● **CONSIGNE**
Rédigez la suite de l'article sur les punaises de lit à l'accueil de nuit de la rue Lycklama, en reprenant juste après sa dernière phrase.

L’infestation qui a démarré début septembre n’a pas encore permis la réouverture de l’accueil de nuit. Si aujourd’hui le problème n’est pas résolu, des solutions devront être trouvées à l’approche de l’hiver

Pas plus grosse qu'un pépin de pomme. La punaise de lit sévit uniquement la nuit. La bestiole mord pour se nourrir du sang de ses victimes. Au petit matin, les sillons de piqûres sont nettement visibles. Et les démangeaisons commencent…

Cet indésirable cimex lectularius dont on constate une nette recrudescence en France a élu domicile à l'accueil de nuit de la rue Lycklama. Si bien qu'après une courte réouverture le 1er septembre, après l'interruption estivale, le CCAS a été contraint de fermer la structure.

Depuis, et malgré « des opérations de désinsectisation régulières et répétées menées par une entreprise extérieure agréée pour éradiquer la propagation », a fait savoir la municipalité, l'infestation semble difficile à éradiquer.

Enregistrements sources:
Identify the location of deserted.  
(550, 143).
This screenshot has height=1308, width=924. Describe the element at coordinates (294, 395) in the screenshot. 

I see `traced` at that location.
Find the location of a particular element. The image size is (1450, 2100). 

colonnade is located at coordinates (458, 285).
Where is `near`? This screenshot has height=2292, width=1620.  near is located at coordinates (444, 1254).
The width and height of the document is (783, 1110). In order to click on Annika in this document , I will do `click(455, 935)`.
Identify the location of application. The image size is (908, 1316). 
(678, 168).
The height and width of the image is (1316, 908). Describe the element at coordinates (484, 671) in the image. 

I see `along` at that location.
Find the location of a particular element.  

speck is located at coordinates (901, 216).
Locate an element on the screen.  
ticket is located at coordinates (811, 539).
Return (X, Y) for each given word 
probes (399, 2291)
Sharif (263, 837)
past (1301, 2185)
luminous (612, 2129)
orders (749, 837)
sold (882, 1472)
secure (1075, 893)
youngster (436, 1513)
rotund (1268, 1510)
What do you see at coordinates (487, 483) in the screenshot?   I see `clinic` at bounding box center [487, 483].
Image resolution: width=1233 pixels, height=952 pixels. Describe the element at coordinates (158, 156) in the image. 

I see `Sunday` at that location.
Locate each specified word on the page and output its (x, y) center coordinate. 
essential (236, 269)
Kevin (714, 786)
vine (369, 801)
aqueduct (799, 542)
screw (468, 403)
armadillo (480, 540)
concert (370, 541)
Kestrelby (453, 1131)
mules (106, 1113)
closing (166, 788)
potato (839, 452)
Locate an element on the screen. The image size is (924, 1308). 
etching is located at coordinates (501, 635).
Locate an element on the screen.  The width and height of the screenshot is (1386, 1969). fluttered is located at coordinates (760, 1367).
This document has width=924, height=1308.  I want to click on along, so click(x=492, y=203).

● **RÉSULTAT DE LA TÂCHE**
Accueil fermé : 22 lits en moins

« Le CCAS a informé le 115 en charge de l'hébergement d'urgence au niveau départemental de cette fermeture » pour, le cas échéant, réorienter les usagers de l'accueil de nuit cannois vers d'autres structures.

Dans l'attente, l'accueil de jour qui, du coup, est fermé aussi, a été transféré aux douches publiques. « Les usagers y reçoivent tous les jours un petit-déjeuner et des collations froides ainsi que des duvets », précisent les services municipaux.

Les désinsectisations répétées ne sont donc pas encore venues à bout de l'invasion. Planquées dans les draps, les matelas, l'espace bagagerie et même dans les plinthes, les punaises de lit donnent bien du fil à retordre aux services de l'hygiène.

Un véritable fléau dont même l'Agence régionale de la santé PACA ne peut que constater la recrudescence.

Sauf que dans le cas de l'accueil de nuit cannois, la question de l'urgence se pose désormais vis-à-vis des populations en situation précaire qui, à l'approche des nuits d'hiver, a plus que jamais besoin de trouver refuge quelque part.

Si les 17 lits pour hommes et 5 lits pour femmes de la rue Lycklama restent indisponibles, la ville assure qu'une« solution sera proposée quoi qu'il arrive. »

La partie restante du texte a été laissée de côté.